* **Challenge**
Please reproduce the stretch of the listing from the line containing "You are a GUI" through the line containing "click(683, 215)", swapping "avatar" for "profile" and changing nothing else.

(Interface element records)
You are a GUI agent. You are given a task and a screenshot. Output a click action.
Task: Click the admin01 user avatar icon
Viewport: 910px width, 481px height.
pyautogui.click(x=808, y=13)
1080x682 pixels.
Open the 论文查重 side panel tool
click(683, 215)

--

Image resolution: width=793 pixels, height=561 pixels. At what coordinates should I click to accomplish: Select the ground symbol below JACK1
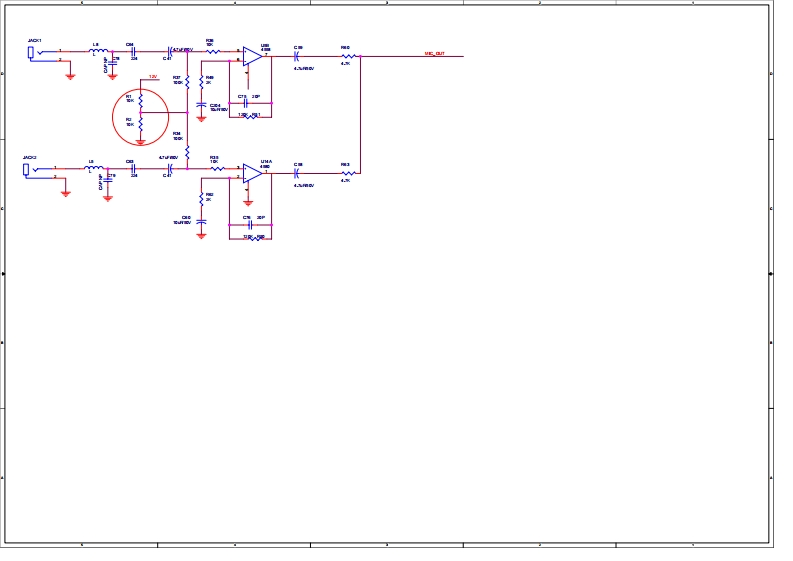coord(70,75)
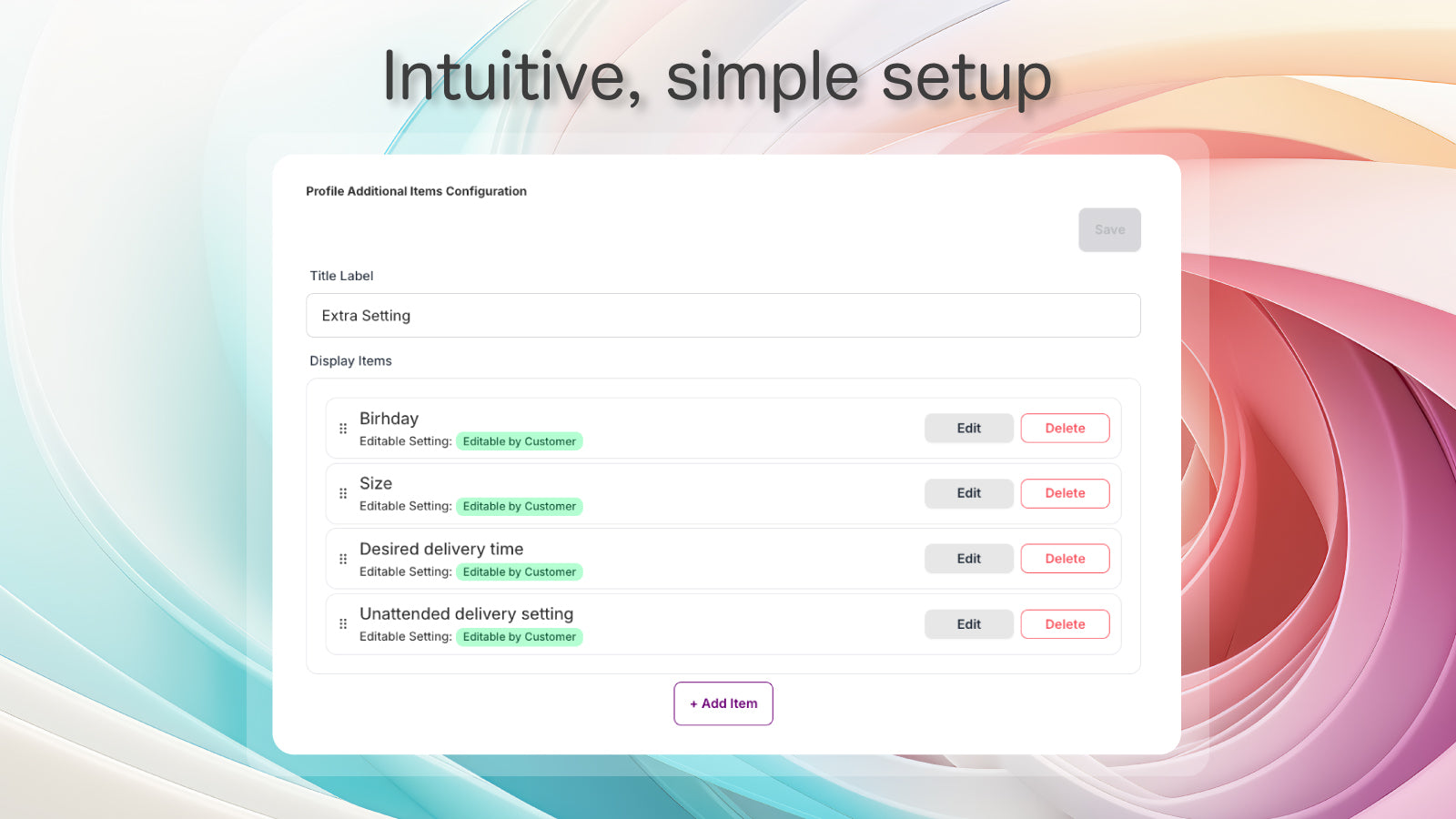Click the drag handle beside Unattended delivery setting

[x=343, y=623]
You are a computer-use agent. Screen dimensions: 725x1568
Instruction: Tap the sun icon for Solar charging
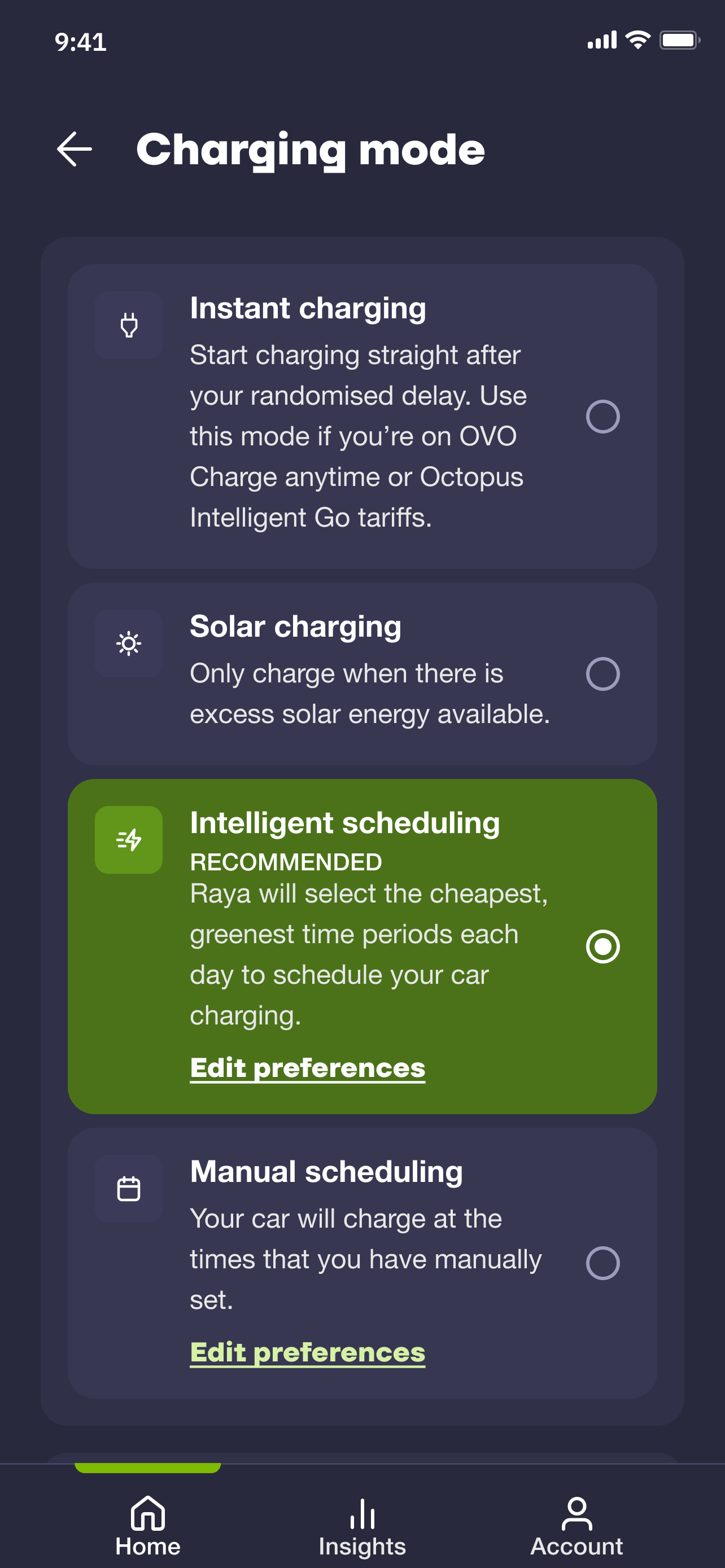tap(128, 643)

==

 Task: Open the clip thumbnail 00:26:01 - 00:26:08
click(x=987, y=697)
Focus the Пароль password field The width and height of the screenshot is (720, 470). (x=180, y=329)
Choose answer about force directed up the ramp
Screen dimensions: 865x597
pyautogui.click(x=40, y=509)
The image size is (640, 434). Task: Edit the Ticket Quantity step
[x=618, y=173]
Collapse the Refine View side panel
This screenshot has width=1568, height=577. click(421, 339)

* **Exercise response**
You are a GUI agent. You are given a task and a screenshot. Output a click action.
Task: Click the admin01 user profile icon
Viewport: 910px width, 481px height.
pyautogui.click(x=808, y=13)
1080x682 pixels.
Open the 论文查重 side panel tool
click(683, 215)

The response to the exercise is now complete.